• Required action: Write out, word for word, the part of the listing below that opens with the line containing "Click the Configuração gear icon" and closes with the line containing "is (494, 1024).", keeping both of those lines and adding no others.

• Excerpted records:
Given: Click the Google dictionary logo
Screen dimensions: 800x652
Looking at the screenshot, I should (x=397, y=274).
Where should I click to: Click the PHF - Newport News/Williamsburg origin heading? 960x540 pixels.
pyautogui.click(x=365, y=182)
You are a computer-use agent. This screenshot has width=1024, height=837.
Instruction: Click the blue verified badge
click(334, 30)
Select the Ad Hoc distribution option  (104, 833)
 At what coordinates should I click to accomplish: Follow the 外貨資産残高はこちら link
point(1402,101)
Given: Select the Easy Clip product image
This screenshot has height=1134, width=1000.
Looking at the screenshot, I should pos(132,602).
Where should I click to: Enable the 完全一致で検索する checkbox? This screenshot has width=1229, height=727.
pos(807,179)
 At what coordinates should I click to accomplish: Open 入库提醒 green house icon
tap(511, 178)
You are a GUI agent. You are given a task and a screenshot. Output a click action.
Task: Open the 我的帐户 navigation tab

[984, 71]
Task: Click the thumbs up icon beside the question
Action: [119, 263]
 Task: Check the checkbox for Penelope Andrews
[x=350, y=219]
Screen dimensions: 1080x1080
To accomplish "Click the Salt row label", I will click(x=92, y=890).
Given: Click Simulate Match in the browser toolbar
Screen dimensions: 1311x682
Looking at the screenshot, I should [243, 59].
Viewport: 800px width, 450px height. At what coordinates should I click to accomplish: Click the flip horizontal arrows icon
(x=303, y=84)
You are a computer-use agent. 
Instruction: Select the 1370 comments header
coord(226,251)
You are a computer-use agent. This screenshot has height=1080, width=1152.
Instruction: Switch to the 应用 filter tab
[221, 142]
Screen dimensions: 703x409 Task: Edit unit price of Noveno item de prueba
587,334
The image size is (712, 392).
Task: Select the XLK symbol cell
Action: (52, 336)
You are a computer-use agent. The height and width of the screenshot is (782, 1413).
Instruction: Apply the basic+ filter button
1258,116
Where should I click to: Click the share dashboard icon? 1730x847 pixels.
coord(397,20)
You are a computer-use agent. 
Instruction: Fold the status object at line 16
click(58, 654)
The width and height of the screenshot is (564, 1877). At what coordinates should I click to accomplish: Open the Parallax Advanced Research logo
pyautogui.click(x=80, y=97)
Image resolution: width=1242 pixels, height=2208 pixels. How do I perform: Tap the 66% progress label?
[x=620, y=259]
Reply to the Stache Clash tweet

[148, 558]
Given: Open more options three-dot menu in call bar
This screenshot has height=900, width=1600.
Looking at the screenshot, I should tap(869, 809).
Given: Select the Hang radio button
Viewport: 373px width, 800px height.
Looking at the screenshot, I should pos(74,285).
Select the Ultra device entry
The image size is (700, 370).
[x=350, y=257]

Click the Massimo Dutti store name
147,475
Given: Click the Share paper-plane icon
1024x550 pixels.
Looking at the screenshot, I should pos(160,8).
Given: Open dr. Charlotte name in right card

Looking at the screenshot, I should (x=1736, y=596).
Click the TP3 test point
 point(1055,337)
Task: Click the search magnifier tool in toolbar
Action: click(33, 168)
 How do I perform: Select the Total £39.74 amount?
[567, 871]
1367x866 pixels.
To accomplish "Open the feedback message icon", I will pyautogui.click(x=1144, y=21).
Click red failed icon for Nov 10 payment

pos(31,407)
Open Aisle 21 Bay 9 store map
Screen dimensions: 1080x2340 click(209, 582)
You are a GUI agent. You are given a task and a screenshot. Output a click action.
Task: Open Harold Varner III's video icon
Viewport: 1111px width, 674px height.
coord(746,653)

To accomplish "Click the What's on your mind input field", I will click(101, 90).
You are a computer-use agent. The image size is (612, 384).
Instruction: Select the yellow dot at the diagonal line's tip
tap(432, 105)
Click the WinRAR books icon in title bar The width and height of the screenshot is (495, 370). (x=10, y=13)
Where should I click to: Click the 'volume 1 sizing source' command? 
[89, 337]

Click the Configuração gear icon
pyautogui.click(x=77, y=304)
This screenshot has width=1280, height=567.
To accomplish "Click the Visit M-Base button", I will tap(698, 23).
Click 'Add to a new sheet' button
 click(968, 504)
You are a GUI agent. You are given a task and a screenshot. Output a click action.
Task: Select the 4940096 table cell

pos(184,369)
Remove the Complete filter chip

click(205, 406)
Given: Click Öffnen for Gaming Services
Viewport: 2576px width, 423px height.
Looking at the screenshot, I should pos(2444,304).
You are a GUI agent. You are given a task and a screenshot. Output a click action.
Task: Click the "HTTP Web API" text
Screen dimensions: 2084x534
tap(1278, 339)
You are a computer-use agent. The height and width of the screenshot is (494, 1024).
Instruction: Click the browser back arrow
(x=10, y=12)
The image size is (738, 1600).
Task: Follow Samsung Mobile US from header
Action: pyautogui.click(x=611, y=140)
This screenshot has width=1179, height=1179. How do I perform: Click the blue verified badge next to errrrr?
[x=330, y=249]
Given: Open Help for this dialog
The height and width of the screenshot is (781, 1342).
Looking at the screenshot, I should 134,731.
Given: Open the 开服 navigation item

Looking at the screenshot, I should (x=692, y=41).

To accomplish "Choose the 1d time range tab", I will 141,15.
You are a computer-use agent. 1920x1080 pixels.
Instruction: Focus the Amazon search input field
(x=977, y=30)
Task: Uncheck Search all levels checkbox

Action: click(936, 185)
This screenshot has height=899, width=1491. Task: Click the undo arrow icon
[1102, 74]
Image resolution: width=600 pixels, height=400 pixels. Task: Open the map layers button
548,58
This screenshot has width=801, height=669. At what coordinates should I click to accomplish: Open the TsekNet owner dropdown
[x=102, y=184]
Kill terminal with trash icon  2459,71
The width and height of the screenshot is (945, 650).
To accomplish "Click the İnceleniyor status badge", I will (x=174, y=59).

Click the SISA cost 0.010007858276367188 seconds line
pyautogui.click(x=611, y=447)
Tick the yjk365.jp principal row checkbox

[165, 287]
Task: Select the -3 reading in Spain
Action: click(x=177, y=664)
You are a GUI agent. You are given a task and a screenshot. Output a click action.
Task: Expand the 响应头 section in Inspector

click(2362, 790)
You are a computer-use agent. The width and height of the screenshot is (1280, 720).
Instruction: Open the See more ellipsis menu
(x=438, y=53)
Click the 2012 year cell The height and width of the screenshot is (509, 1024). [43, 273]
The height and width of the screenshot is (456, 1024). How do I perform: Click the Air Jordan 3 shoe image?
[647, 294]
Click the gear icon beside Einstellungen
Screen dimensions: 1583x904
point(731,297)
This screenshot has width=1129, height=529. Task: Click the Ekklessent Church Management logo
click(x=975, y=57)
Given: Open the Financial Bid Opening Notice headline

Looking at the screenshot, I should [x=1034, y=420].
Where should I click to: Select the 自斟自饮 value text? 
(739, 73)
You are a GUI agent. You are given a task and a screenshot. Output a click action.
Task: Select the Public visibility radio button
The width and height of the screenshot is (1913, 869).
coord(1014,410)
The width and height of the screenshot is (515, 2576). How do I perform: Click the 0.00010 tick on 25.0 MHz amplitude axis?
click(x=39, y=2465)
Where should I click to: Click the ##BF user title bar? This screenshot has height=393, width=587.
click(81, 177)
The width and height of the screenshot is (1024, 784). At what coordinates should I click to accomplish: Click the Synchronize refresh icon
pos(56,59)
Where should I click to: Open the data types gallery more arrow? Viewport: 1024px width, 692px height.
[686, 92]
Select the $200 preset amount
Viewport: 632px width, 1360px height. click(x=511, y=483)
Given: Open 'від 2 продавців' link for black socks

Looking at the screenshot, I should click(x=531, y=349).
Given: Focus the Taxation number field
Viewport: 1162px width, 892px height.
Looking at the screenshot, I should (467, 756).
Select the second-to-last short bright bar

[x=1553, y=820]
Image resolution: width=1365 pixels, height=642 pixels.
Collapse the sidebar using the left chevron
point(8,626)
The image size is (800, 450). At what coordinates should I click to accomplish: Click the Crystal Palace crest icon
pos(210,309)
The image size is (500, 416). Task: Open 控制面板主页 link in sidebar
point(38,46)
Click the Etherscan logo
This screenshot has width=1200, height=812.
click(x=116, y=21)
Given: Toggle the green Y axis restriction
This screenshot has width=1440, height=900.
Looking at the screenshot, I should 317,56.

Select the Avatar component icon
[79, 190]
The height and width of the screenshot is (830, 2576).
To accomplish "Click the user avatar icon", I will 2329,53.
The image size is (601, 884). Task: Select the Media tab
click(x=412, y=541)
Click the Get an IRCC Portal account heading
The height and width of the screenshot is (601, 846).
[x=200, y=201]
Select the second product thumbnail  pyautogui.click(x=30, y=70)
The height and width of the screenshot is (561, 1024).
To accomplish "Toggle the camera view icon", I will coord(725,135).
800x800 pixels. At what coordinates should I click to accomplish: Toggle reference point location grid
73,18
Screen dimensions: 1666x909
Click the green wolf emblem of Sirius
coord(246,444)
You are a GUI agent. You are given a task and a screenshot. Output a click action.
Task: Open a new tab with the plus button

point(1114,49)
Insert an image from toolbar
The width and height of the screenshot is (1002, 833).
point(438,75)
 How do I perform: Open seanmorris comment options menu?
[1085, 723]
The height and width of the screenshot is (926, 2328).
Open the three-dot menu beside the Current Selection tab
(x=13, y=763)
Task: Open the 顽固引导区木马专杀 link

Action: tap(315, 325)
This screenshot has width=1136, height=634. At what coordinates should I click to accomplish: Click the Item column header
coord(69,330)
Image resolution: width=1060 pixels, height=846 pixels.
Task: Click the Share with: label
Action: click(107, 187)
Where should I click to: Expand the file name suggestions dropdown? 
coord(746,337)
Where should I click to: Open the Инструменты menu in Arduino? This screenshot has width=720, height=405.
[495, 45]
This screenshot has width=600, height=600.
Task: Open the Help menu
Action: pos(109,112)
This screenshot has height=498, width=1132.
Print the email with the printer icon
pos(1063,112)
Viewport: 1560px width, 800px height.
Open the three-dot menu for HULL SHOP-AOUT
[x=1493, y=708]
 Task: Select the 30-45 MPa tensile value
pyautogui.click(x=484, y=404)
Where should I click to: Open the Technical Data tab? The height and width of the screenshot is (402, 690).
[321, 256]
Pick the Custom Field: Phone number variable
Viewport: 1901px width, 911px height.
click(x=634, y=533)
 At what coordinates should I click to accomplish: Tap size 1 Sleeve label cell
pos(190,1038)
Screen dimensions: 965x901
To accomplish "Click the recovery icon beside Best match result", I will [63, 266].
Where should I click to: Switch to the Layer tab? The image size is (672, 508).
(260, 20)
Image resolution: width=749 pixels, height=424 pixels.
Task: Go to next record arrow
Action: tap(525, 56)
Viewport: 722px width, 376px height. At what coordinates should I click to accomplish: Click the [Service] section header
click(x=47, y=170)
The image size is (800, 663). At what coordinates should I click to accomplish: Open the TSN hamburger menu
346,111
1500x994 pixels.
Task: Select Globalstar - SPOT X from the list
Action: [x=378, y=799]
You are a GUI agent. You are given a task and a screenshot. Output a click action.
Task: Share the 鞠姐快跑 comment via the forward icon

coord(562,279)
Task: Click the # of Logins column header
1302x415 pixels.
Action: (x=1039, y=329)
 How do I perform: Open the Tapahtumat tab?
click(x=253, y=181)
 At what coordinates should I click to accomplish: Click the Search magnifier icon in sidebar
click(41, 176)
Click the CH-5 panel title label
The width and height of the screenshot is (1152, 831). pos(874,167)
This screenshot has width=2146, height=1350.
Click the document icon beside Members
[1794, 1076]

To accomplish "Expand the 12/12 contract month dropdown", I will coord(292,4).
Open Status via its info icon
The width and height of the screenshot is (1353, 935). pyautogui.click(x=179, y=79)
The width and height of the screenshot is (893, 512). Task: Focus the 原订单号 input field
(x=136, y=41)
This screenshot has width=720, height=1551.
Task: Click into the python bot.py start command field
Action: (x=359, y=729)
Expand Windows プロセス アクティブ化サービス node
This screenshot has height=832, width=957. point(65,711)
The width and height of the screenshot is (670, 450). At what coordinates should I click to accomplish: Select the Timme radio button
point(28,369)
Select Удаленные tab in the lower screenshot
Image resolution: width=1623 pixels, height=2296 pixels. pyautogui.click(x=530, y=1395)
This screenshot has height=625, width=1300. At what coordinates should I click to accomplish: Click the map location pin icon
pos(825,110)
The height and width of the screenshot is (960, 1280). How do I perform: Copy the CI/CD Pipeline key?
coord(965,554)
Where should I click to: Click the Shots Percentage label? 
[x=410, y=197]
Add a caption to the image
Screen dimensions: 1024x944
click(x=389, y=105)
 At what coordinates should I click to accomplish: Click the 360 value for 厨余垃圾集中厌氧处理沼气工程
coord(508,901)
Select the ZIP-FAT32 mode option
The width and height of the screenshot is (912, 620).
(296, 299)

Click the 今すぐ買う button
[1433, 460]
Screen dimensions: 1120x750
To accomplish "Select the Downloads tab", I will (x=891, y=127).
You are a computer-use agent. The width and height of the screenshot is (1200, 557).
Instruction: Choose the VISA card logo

• Task answer:
Click the Configuração gear icon
pyautogui.click(x=77, y=304)
This screenshot has width=1280, height=567.
To accomplish "Click the Visit M-Base button", I will tap(698, 23).
Click 'Add to a new sheet' button
 click(968, 504)
You are a GUI agent. You are given a task and a screenshot. Output a click action.
Task: Select the 4940096 table cell

pos(184,369)
Remove the Complete filter chip

click(205, 406)
Given: Click Öffnen for Gaming Services
Viewport: 2576px width, 423px height.
Looking at the screenshot, I should pos(2444,304).
You are a GUI agent. You are given a task and a screenshot. Output a click action.
Task: Click the "HTTP Web API" text
Screen dimensions: 2084x534
tap(1278, 339)
You are a computer-use agent. The height and width of the screenshot is (494, 1024).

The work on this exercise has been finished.